This will likely be her longest detention in her decade as a Rohingya leader. She did not disappear into a cell when the military launched a counterinsurgency campaign against the Rohingya Muslim minority in late 2016. Rather, she spent most of last year under house arrest because she had refused to leave her country to stand trial on the trumped-up charge of violating Myanmar’s Official Secrets Act. The charges stem from a June 2017 incident in which she was snapped by reporters on a Myanmar government security helicopter taking a picture of the houses occupied by refugees.
When Meikku Tun, the captain, acknowledged that she was going to jail, Ms. Suu Kyi smiled and waved to the media. Her smile suggested that she was aware of the sadness that was descending on her country, a year before a general election that saw Aung San Suu Kyi’s National League for Democracy party win a majority of seats.
Though she received some criticism for not immediately standing up to the military and pressing for its removal from governing power, Ms. Suu Kyi had shown courage in the face of dark events. And in 2016, she presided over the emergence of a new-found civil society in Myanmar.
Today, Ms. Suu Kyi is back behind bars, infuriating her supporters and increasing her isolation from the country’s people.
But will Ms. Suu Kyi be able to carry the torch and lead her people to an increasingly prosperous future? Or will she have to concede that she was part of the problem and repent for her role in Myanmar’s military-supported political and economic crackdown?
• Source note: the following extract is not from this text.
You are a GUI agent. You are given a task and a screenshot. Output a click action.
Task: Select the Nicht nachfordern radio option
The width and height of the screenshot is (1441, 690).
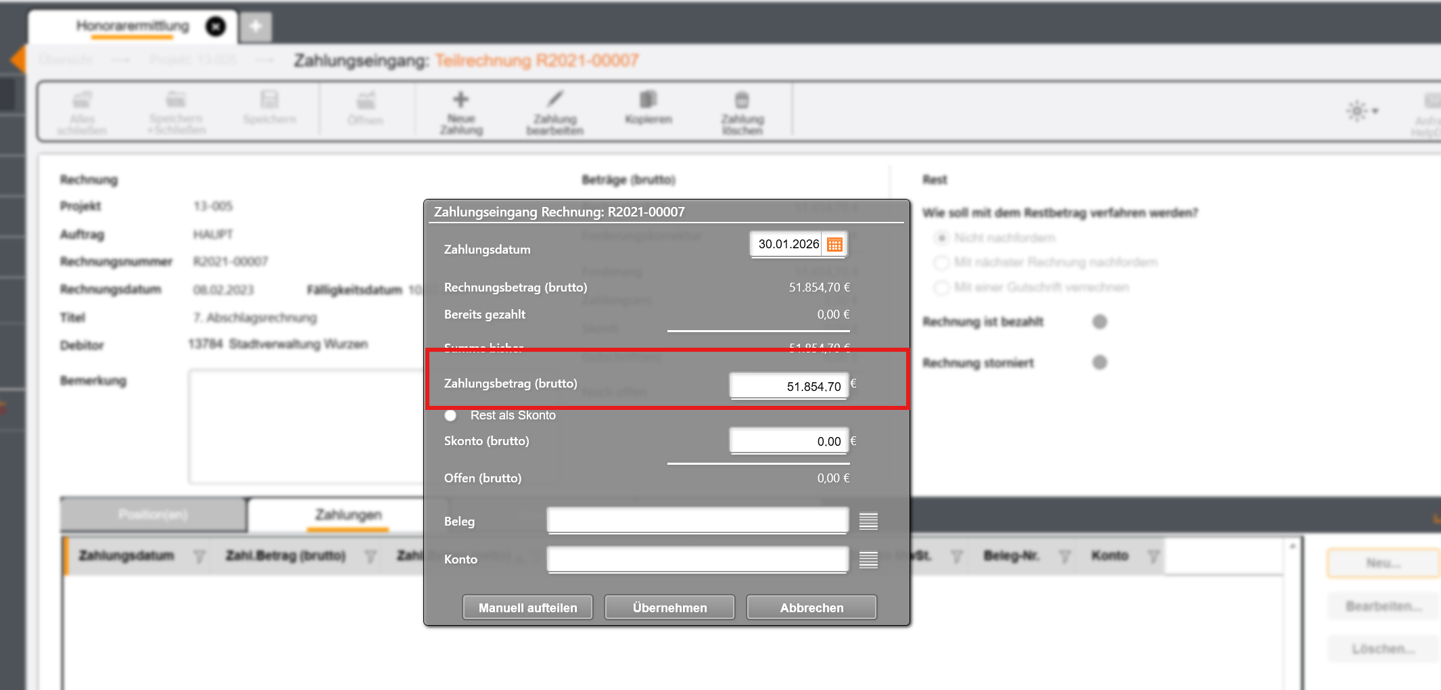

Here’s the problem: Ms. Suu Kyi is banned from running for office again under a new constitution that was crafted to prevent her from returning to the presidency and from becoming prime minister or even president. The NLD’s landslide election win marked a major cultural shift, in that the country’s largely Buddhist people felt they finally had a leader who treated them as equals. Ms. Suu Kyi won plaudits for championing peace talks with her ethnic minority allies, pushing to address the Rohingya crisis, and, when the financial tsunami hit the country, dealing with the fallout.
But now that her party has taken control of the executive and its members hold the state houses of assembly, the generals can once again strip Ms. Suu Kyi of her powers as president, obstruct her efforts to get new laws passed to address the Rohingya issue, and greatly dilute her role as the head of the NLD.
Ms. Suu Kyi had hopes for a clear path to become president, but that might be in jeopardy. There is no guarantee that her long imprisonment at home will not be counted against her as a disqualification by the military-backed constitution. The role of the president may be divided into one for the state house and one for the parliament. The National League for Democracy won 59.4 percent of parliament’s seats, and the military 14.6 percent, according to a report by Democracy Now!
Even if Ms. Suu Kyi is able to secure the presidency, she is likely to face a hostile legislature. For example, the new president was not known to like her party before the election. She might find it difficult to muster the votes in parliament to impeach generals who otherwise might manage to avoid impeachment and new military-backed laws, possibly including a bill to further undermine the international rights groups that had come to Ms. Suu Kyi’s aid.
In Myanmar, this might be a good thing, because it will give the military the chance to use its powerful links with other Buddhist groups to further demonize Ms. Suu Kyi and even to seize control of the executive government.
There’s no sign that the NLD leadership is willing to cede power. But their dominance of the legislature could create a crisis that would force Ms. Suu Kyi to accept military demands for abrogating the country’s constitution. For the first time in her political career, this will be the test of whether she can be the person the world has come to know — the laureate of Nobel Peace Prize, a figurehead of peace and human rights, a champion of peace in a Muslim minority who for decades faced atrocities at the hands of the government.